We know all of that and we have (we are) tried to do something through our individual networks, within and/or outside. My diagnosis is that individually we are too weak for such an undertaking. Joining forces is needed and the moment is there, taking advantage of the Reform process (in FAO), the recent CFS openings, the increased role gained by peasant/indigenous organizations as well as the (still incipient) organizations of supporting groups (like the Cordoba one).

What is the basic idea?

Peasant/Indigenous organizations alone, without a link with internal (possible) drivers, risk not to have a critical mass to promote changes in the international agenda as well as in the way how our Organizations operate, particularly when assisting countries.

Lobbying groups like the Cordoba one, suffer of the same problem: very positive initiative but because they are not anchored with the organizations, they risk to remain a cry in the desert.

In certain way this is the same risk for some highly visible positions, like the one of the Special Rapporteur to the Right to Food.

Last, but not least, as already said, we (internal officers), individually we do not go anywhere.

JOINING FORCES is therefore a must.

Towards what?

Globally speaking, the persons we are approaching already share the basic diagnostic of this world food and peasant crisis, so the point is NOT to join in order to discuss the origins of the crisis, but WHAT CAN BE DONE, through our common action(s) in order to have an incidence on that.

So the proposal is to join in order to start thinking in terms of action(s).
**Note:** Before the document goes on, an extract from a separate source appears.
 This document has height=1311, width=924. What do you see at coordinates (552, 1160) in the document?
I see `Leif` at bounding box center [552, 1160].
The themes are there: Family Farming, Food security/sovereignty, Land, Biodiversity, Gender, just to name them.

From this (still generic) initial agenda, the first step is to promote a meeting with the Special Rapporteur, representatives of the Cordoba group, including representative of peasant organizations and eventually some other relevant person (I’m thinking about people like Marcel Mazoyer, Miguel Altieri...). The scope of this meeting would be: first to confirm that we agree on those basic principles (like those in red in this text) and others to be identified; second to start brainstorming about the philosophical way through of the group (in my opinion this means thinking in terms of asymmetries of power and the need to occupy spaces, positions when and where they become available in the organisations, in order to enhance our positions and capacity to interfere with the global agenda); third, preliminary working arrangements (including group membership, relationships with others ...).

The first appointment would be for us to have a coffee together the second half of November. This draft is just to kick off the discussion and to invite all of us to think who else could be interested on this.